Time stretches out before us, going ever-forward.

The future is ever yet to be arrived at. The past is past, never to be revisited. Or is it? We look at time and we see, we experience, we live its linearity. But what if that is solely a matter of our breadth of perspective? What if we perceive time as linear as an ant at the center of a basketball court perceives the world as flat?

Picture the ant. Not even one of the especially big ones, but the tiny kind you might not even bother to assault if you saw it carrying a grain of sugar across your kitchen floor. Now picture that ant at the center of a basketball court. Not a small one, either, not a pewee league structure in a middle school gym, but a nice, large, professional basketball court, one carefully set with the smoothest of woods and meticulously polished to even greater smoothness and consistent levelness. To the ant, this essentially becomes its entire Universe. Most ants have a visual range of no more than a foot or two at the most, so everything beyond that would then become a uniform blur of endless flatness. This ant's world is flat; and the flat goes on forever.

We may scoff at the little insect's limited ability to perceive the world. It cannot possibly conceptualize a spherical earth, for it is neither perceptionally equipped to decipher such a thing, nor has it the cognitive capacity to comprehend the core concept of a sphere which generates its own mass. Not that the presence of gravity would do much to inform it. Were this tiny ant instead on a basketball suspended in the air over the court, it would then be able to see the roundness of its host, but could walk over every point on the ball's circumference without pausing to wonder what held it to the bottom of the ball as it traversed that lowest point. For humans, this can be so startling a concept that some still insist to this day upon a flat Earth, where gravity is a one-way operator.

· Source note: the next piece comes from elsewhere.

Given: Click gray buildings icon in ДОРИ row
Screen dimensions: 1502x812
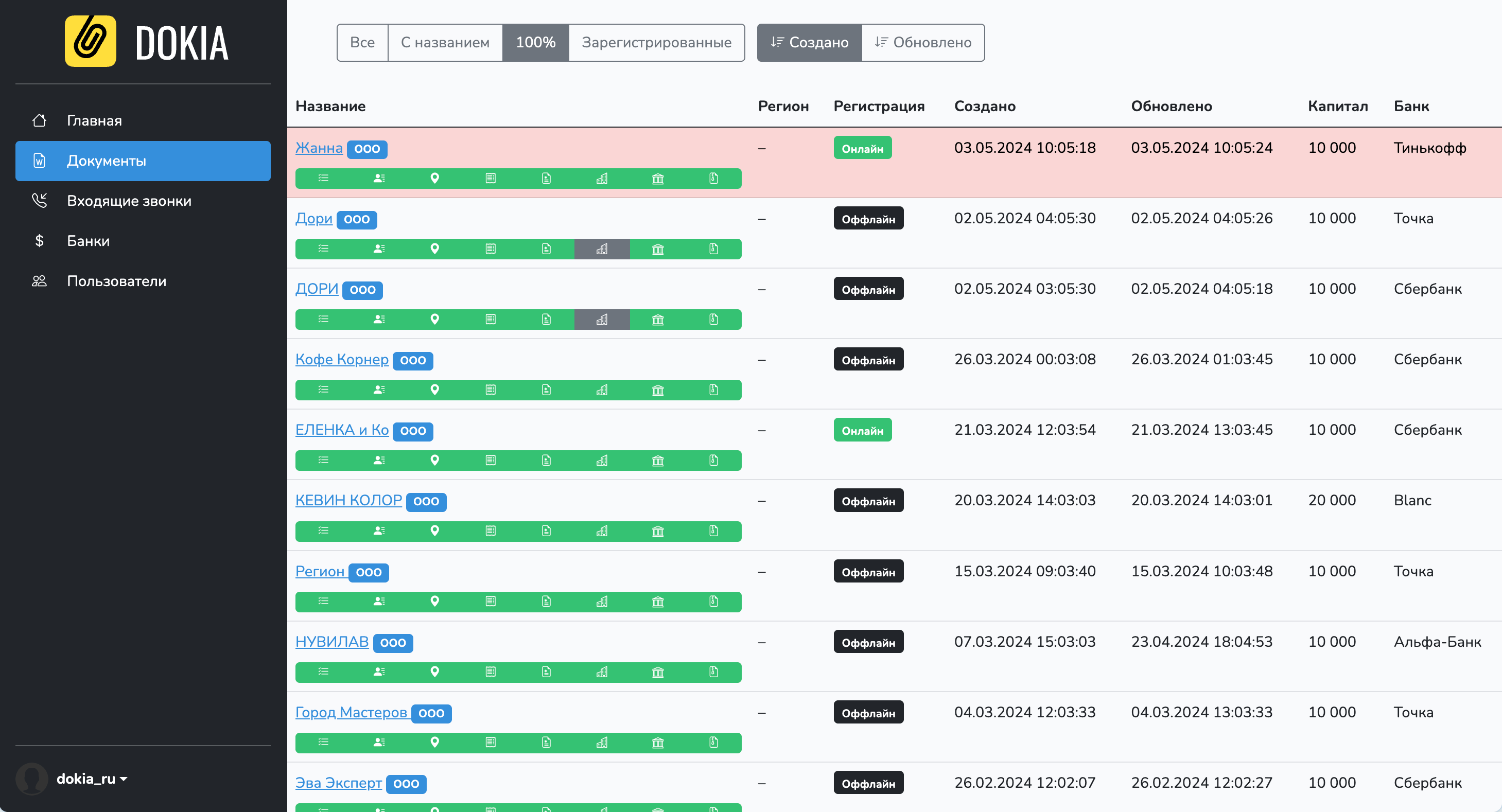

And yet, that ant differs from us only by a few paltry orders of magnitude, fewer than we might like to admit on the grand scale of things. We are, most of us, aware on an educational level of the roundness of the earth, but we project from that that everything else in space, in our Universe both immediately around us and as far as can be imagined to go, functions the same as the physical parameters of our daily lives. Essentially we assume our world to be the only world worth operating in, and our norms to be the absolutes. We don't walk around, from moment to moment, thinking of Einstein's formulations of the curvability of time at high acceleration. Like the ant with its two-foot range of vision seeing a flatly flat world, we see the little bit of time stretched out before and behind us, in a neat and constant line, and dare not dream anything else to be possible.

But one other thing we have in common with the ant is this: we move. Not all the time, and often in fits and starts, but if we keep moving outward from our shell, with purpose and determination, we might one day look back and see that we've moved across time not in a line but along a curve. We might need precise instrumentation to confirm this -- just as a person driving from Boston to San Diego would not feel the curve of the Earth as they went, but could confirm that a straight line between the two would pass several miles below the ground, where the midpoint of that trip had been by land or air. But not only might we be able to confirm this, we might be able to use this curvature to alter the time of our arrival at our destination to a point earlier than the time spent travelling.

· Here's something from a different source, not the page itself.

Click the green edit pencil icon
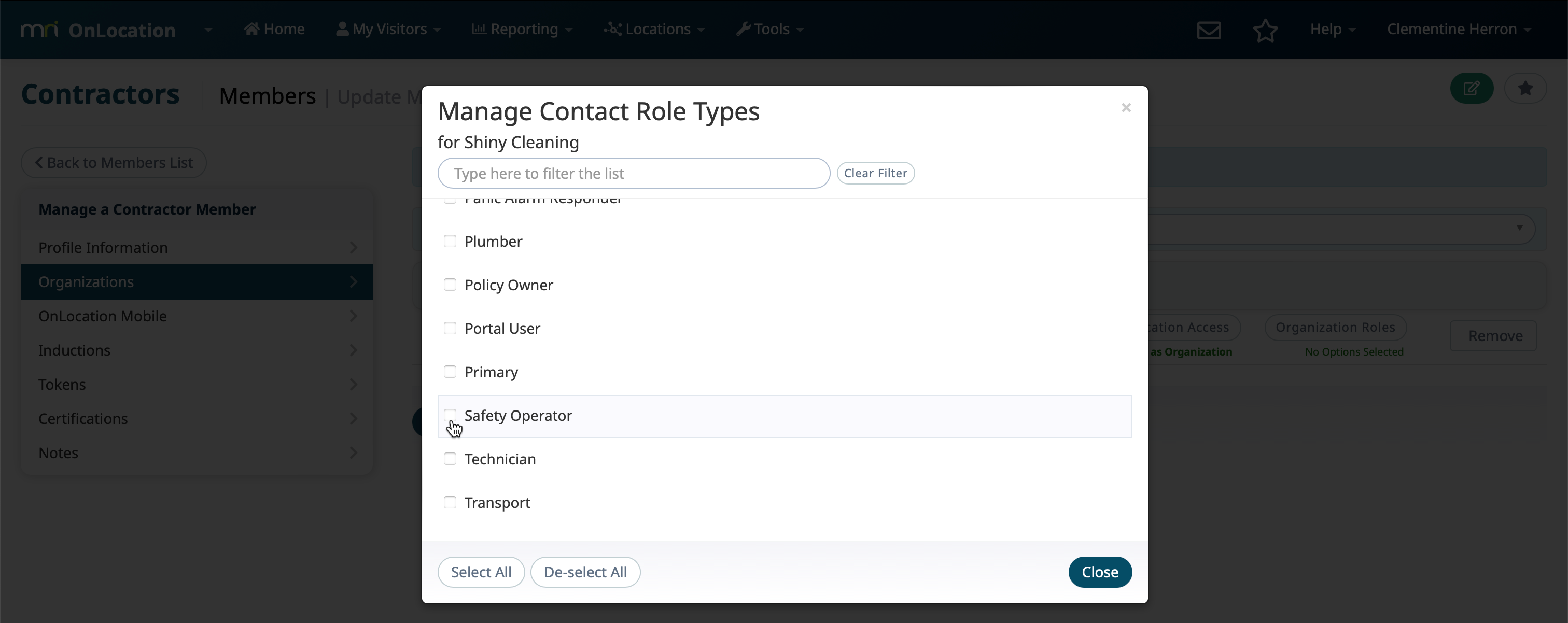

And as for the ants, well one might set out across its inarguably flat environment, and proceed inch by inch, foot by foot, mile by mile -- and this might need to go on for several generations, but -- in the end some great-great-grand-descendant ant could find that going over something more than one and a half billion of those inches has brought it, in a straight line, right back to the center of the basketball court from which the journey began. And if that is possible, then just maybe, when humankind travels far enough into our future, we'll find ourselves at the beginning of our time, instead of the end of it.